The spider rain has also jokingly been called the Australian version of a “Sharknado.”

“We see these vast areas of baby spiders, all coming down at once in the late morning or early afternoon. It tends to happen a couple of times per year, usually on clear days with slight winds. I was on the Bureau of Meteorology last week and watching the weather for Golburn and the conditions were just right,” Basterfield added.

Basterfield has been collecting spider rain since 2001. He encouraged others in the Tabelands, Autralia region who has also witnessed baby spiders falling from the sky to contact him and share their experience and photos with him to further his personal research.

“Anyone else experiencing this ‘Angel Hair’ or maybe aka millions of spiders falling from the sky right now? I’m 10 minutes out of town and you can clearly see hundreds of little spiders floating along with their webs and my home is covered in them. Someone call a scientist,” an Australian man who was also startled by the raining spiders phenomenon, posted on Facebook. “If you look toward the sun there are millions of them and really high up here, like over 100m or more up, there is also a cotton like substance coming down that is kinda like spider web but not exactly.”
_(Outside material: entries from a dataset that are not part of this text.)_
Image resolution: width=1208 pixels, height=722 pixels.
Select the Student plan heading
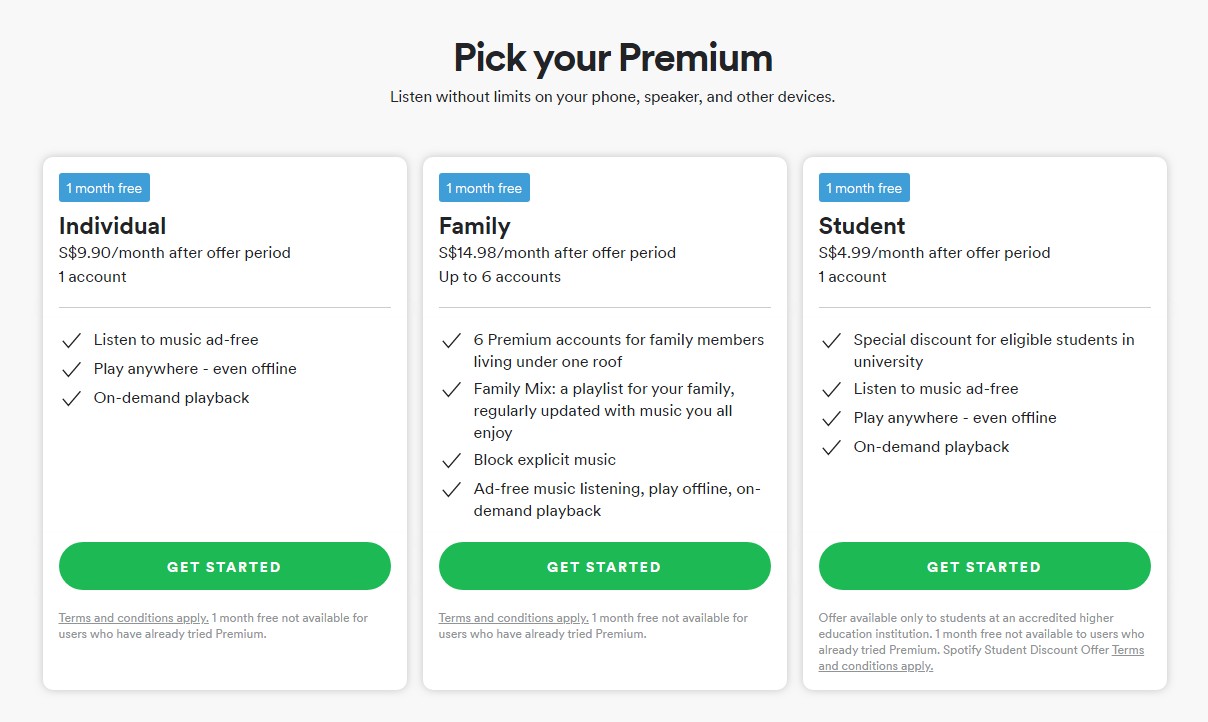[862, 226]
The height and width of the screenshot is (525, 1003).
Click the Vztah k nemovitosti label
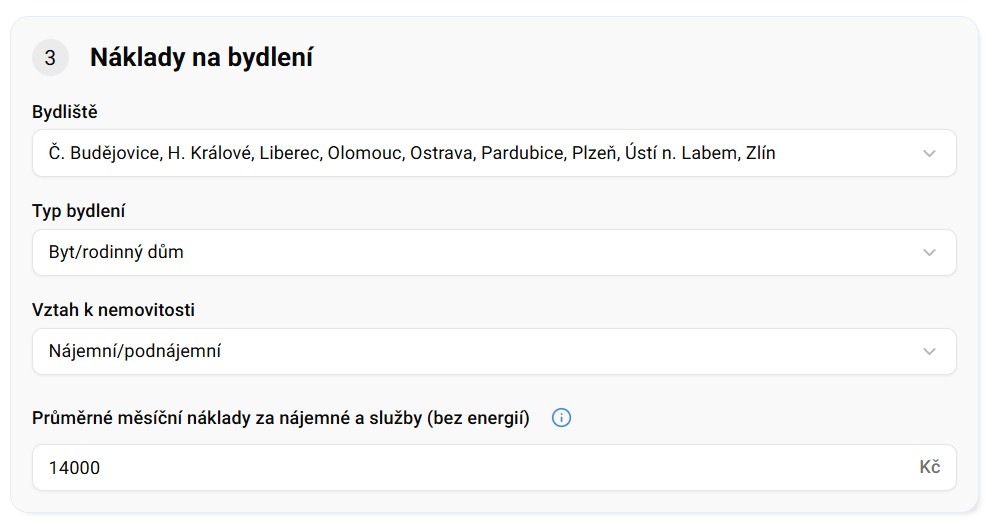pyautogui.click(x=113, y=310)
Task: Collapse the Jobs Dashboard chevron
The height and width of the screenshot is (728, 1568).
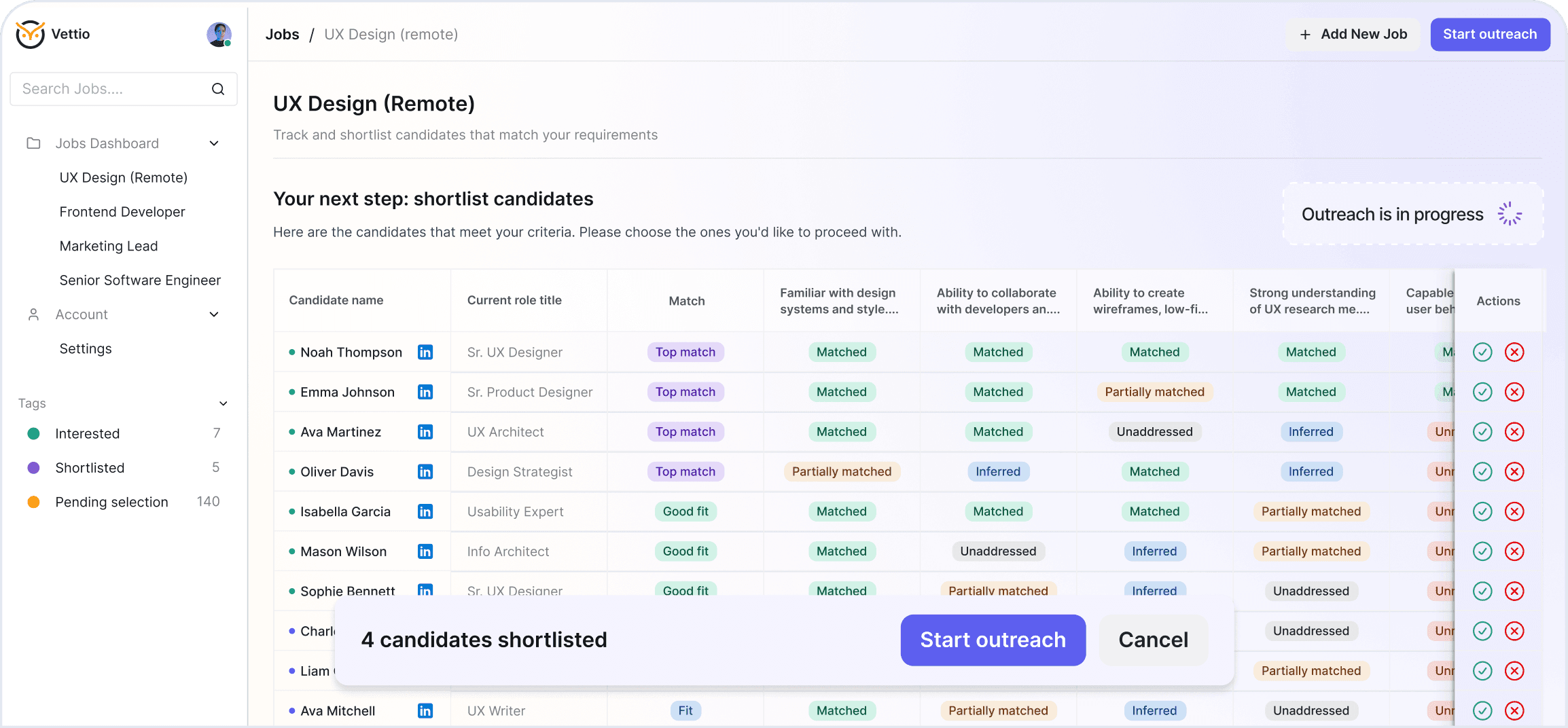Action: 214,143

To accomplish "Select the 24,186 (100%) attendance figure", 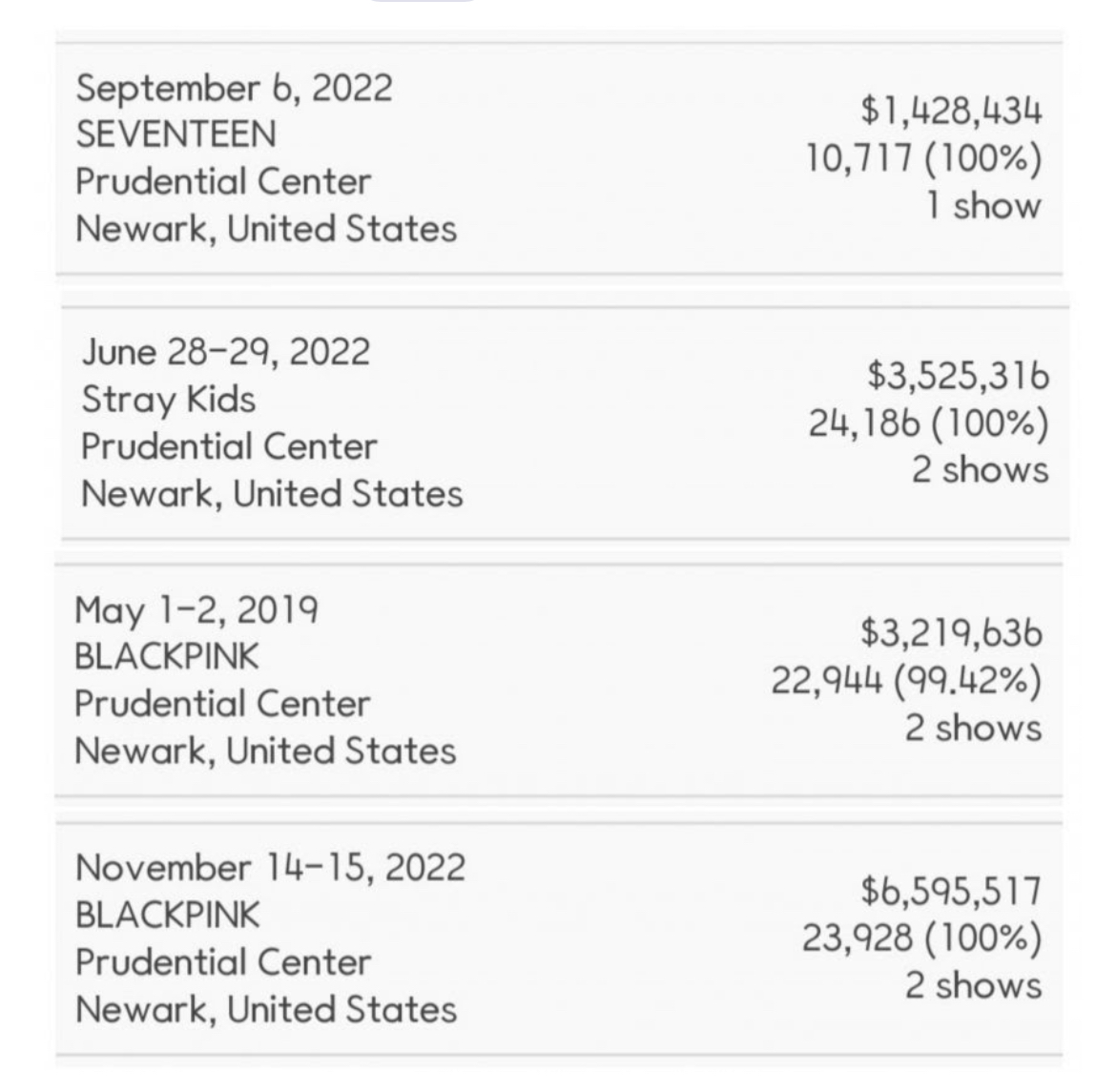I will tap(929, 422).
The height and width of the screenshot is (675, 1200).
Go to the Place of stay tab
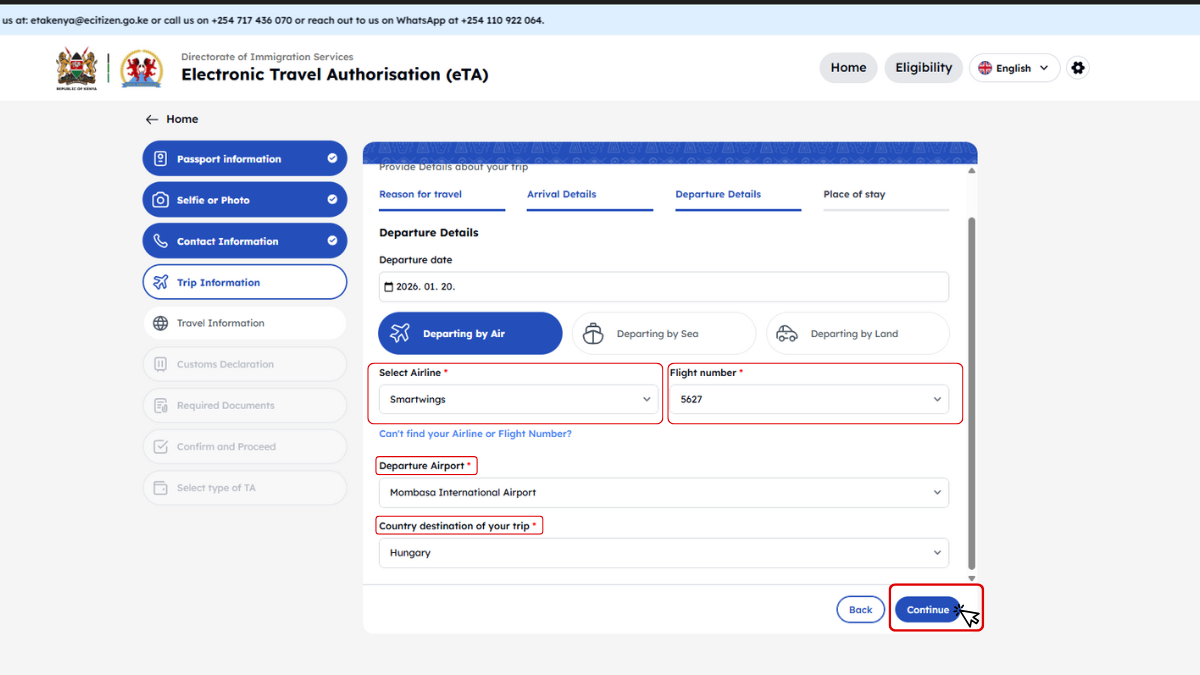pyautogui.click(x=854, y=195)
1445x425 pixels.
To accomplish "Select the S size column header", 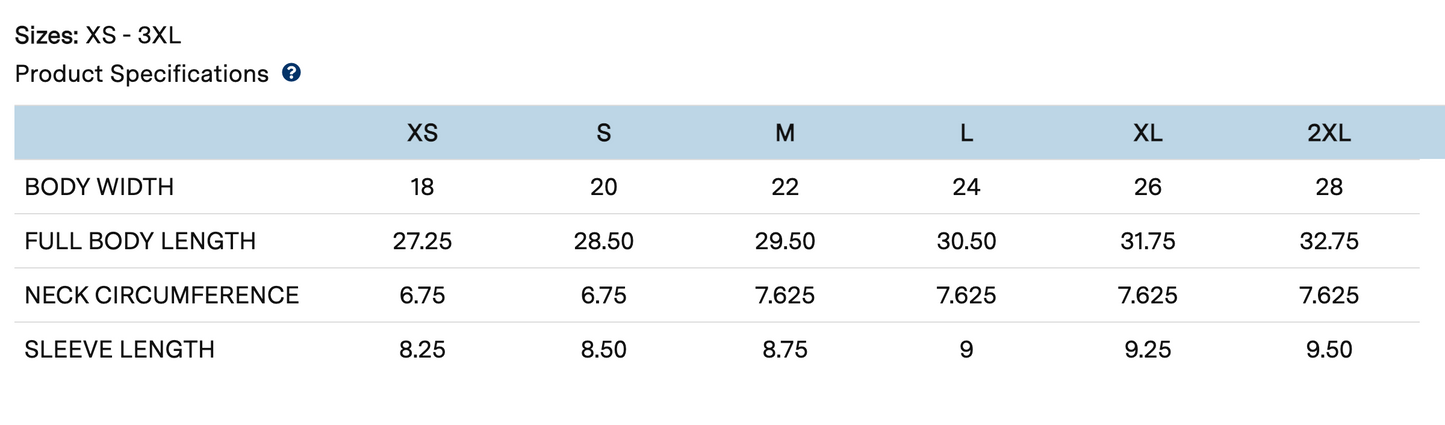I will [604, 133].
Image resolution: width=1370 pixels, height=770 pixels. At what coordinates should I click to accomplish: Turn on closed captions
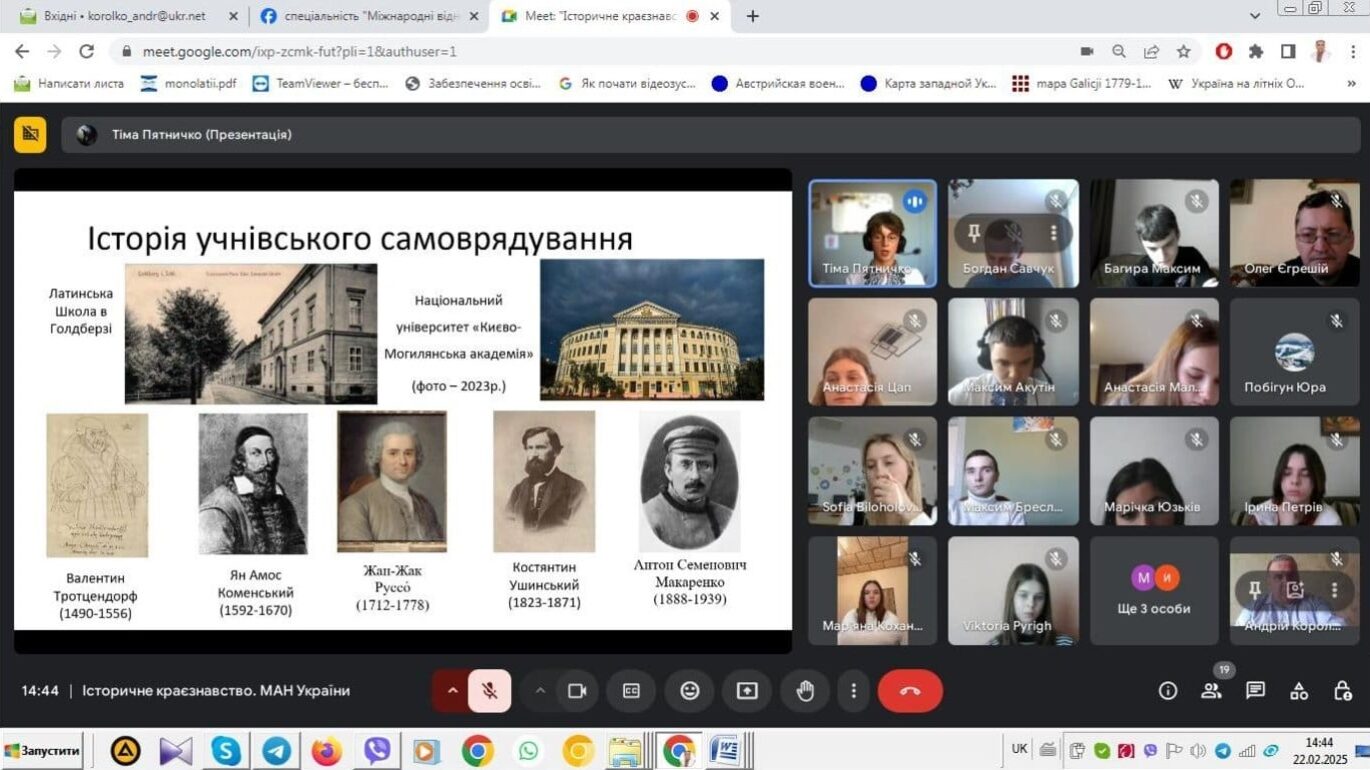[631, 691]
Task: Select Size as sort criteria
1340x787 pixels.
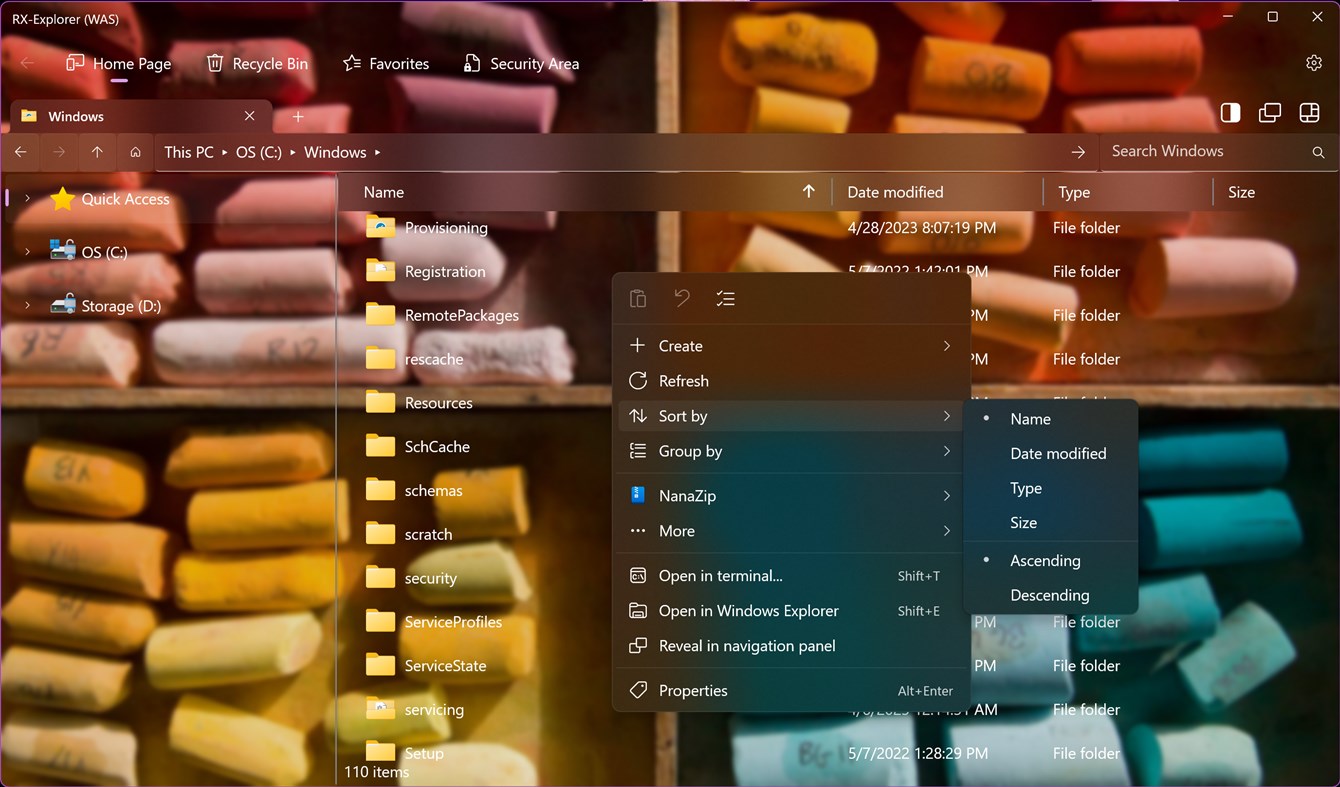Action: 1023,522
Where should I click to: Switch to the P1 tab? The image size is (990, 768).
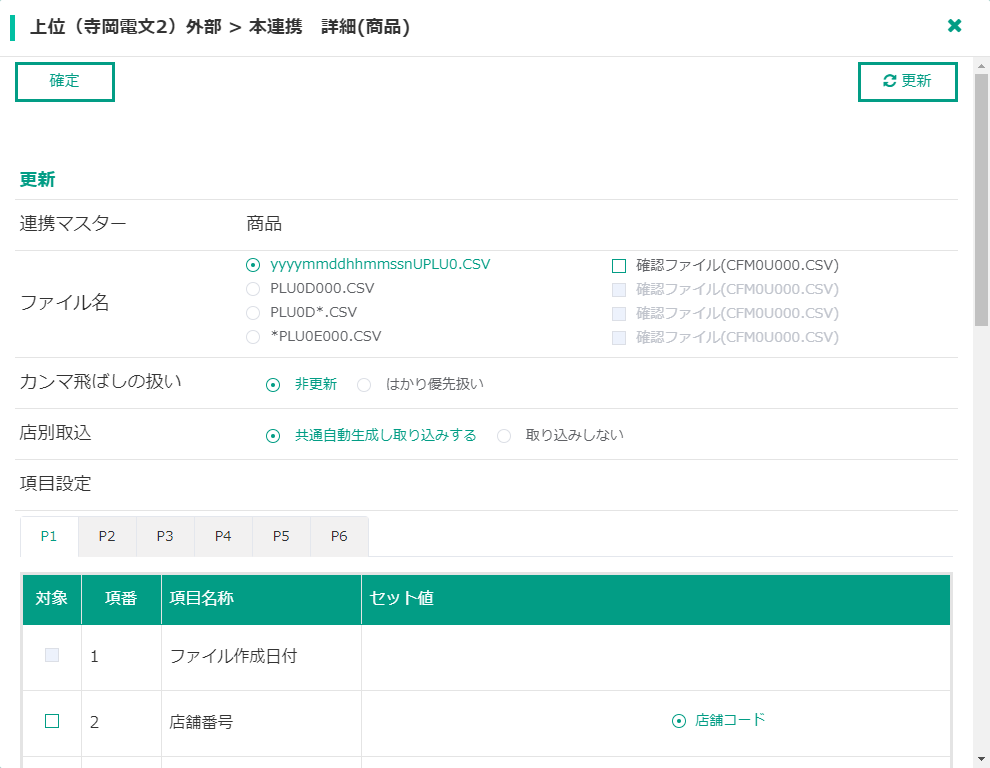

The “flying spider” phenomenon, or spider rain involves spiders ballooning or being cast out a dragline of silk thread that gets carried by the wind, according to a Live Science report. “The wind and sunshine provide the needed updrafts that allow the spiders and their webs to go airborne,” the report also noted.

“The whole place was covered in these little black spiderlings and when I looked up at the sun it was like this tunnel of webs going up for a couple of hundred meters into the sky,” Ian Watson of the Golburn area, stated during an interview with the the Sydney Morning Herald.

What do you think about the spider rain? Would you be startled if someone told you “it’s raining spiders” outside?